There are two aspects to a computer’s power: the number of operations its hardware can execute per second and the efficiency of the algorithms it runs. The hardware speed is limited by the laws of physics. Algorithms – basically sets of instructions – are written by humans and translated into a sequence of operations that computer hardware can execute. Even if a computer’s speed could reach the physical limit, computational hurdles remain due to the limits of algorithms.

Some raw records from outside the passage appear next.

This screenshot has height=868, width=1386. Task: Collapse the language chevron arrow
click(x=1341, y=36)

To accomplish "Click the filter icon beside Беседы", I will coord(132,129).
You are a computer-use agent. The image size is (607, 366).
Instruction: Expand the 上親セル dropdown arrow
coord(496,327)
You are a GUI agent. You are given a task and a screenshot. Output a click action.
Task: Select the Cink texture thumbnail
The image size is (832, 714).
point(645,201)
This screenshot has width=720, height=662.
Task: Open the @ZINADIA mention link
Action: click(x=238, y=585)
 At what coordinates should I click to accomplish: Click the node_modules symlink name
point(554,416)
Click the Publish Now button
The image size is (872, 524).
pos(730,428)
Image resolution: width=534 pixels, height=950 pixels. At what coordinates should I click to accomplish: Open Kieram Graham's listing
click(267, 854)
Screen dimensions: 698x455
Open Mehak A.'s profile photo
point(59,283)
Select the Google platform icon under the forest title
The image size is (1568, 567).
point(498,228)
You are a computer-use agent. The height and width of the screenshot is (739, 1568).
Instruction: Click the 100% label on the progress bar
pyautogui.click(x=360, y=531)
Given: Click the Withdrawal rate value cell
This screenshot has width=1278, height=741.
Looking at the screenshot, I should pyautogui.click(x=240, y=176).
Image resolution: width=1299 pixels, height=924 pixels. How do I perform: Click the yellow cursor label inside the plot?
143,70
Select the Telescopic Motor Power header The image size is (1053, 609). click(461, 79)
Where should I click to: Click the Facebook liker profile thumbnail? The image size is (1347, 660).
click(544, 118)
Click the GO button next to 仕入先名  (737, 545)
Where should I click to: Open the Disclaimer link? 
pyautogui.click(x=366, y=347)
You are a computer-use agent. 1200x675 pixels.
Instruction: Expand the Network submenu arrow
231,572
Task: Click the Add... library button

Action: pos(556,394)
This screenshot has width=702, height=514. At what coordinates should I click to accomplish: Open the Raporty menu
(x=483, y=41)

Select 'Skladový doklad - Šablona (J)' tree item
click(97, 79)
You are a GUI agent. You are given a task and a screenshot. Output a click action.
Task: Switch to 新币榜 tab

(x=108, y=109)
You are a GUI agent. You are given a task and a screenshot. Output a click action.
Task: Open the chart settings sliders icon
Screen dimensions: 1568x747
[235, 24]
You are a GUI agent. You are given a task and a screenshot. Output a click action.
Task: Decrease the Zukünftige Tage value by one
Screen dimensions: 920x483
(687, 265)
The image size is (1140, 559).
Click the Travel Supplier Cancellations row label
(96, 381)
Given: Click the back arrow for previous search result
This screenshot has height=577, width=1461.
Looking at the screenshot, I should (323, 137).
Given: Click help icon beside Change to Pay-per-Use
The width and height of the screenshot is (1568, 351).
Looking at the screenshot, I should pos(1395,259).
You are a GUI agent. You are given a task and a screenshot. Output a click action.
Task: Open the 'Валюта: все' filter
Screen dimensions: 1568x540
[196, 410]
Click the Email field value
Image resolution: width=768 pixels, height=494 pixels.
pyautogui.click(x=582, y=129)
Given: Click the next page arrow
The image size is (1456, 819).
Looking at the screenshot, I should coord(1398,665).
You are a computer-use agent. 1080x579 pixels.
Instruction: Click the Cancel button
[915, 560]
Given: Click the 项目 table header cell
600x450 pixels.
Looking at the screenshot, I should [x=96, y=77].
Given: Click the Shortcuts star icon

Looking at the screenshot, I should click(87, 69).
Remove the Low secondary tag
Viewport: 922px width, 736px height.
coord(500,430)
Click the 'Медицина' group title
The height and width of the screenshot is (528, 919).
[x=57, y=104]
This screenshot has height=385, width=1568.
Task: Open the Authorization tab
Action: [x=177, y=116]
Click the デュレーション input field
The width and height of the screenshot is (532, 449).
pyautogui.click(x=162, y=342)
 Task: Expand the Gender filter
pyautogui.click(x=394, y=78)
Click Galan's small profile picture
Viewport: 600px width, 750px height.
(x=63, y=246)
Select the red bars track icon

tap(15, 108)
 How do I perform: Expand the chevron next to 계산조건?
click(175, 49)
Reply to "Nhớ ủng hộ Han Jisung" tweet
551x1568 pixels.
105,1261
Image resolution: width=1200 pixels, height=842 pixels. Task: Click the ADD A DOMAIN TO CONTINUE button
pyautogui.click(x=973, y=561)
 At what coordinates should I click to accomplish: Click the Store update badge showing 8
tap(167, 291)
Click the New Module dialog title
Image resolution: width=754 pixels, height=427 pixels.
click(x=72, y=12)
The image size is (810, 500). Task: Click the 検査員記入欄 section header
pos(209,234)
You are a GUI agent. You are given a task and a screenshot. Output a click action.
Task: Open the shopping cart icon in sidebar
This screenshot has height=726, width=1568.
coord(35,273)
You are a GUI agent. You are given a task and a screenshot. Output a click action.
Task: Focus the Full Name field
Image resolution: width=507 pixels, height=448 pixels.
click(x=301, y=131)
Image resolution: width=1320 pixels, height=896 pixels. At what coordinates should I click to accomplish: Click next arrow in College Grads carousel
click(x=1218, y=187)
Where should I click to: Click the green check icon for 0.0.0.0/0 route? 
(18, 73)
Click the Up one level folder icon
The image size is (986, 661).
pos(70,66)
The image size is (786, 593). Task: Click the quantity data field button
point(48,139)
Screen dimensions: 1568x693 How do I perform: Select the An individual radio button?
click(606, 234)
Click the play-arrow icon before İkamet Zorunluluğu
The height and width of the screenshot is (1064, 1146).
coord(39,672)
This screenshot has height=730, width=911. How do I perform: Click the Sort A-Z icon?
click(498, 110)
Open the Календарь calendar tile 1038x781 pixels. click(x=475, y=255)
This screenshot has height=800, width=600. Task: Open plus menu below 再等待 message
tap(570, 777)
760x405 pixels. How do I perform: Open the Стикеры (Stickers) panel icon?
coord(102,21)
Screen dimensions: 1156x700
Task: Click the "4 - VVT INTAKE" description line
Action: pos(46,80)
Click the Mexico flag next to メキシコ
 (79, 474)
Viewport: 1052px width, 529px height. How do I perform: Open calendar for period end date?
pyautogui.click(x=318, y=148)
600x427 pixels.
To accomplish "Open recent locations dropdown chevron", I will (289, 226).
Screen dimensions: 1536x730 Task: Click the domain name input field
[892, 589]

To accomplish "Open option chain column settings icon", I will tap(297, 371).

These hurdles include problems that are impossible for computers to solve and problems that are theoretically solvable but in practice are beyond the capabilities of even the most powerful versions of today’s computers imaginable. Mathematicians and computer scientists attempt to determine whether a problem is solvable by trying them out on an imaginary machine.

AN IMAGINARY COMPUTING MACHINE
The modern notion of an algorithm, known as a Turing machine, was formulated in 1936 by British mathematician Alan Turing. It’s an imaginary device that imitates how arithmetic calculations are carried out with a pencil on paper. The Turing machine is the template all computers today are based on.

To accommodate computations that would need more paper if done manually, the supply of imaginary paper in a Turing machine is assumed to be unlimited. This is equivalent to an imaginary limitless ribbon, or “tape,” of squares, each of which is either blank or contains one symbol.

NOT EVERY PROBLEM CAN BE SOLVED
Many problems are solvable using a Turing machine and therefore can be solved on a computer, while many others are not. For example, the domino problem, a variation of the tiling problem formulated by Chinese American mathematician Hao Wang in 1961, is not solvable.

The task is to use a set of dominoes to cover an entire grid and, following the rules of most dominoes games, matching the number of pips on the ends of abutting dominoes. It turns out that there is no algorithm that can start with a set of dominoes and determine whether or not the set will completely cover the grid.

KEEPING PROBLEMS REASONABLE
A number of solvable problems can be solved by algorithms that halt in a reasonable amount of time. These “polynomial-time algorithms” are efficient algorithms, meaning it’s practical to use computers to solve instances of them.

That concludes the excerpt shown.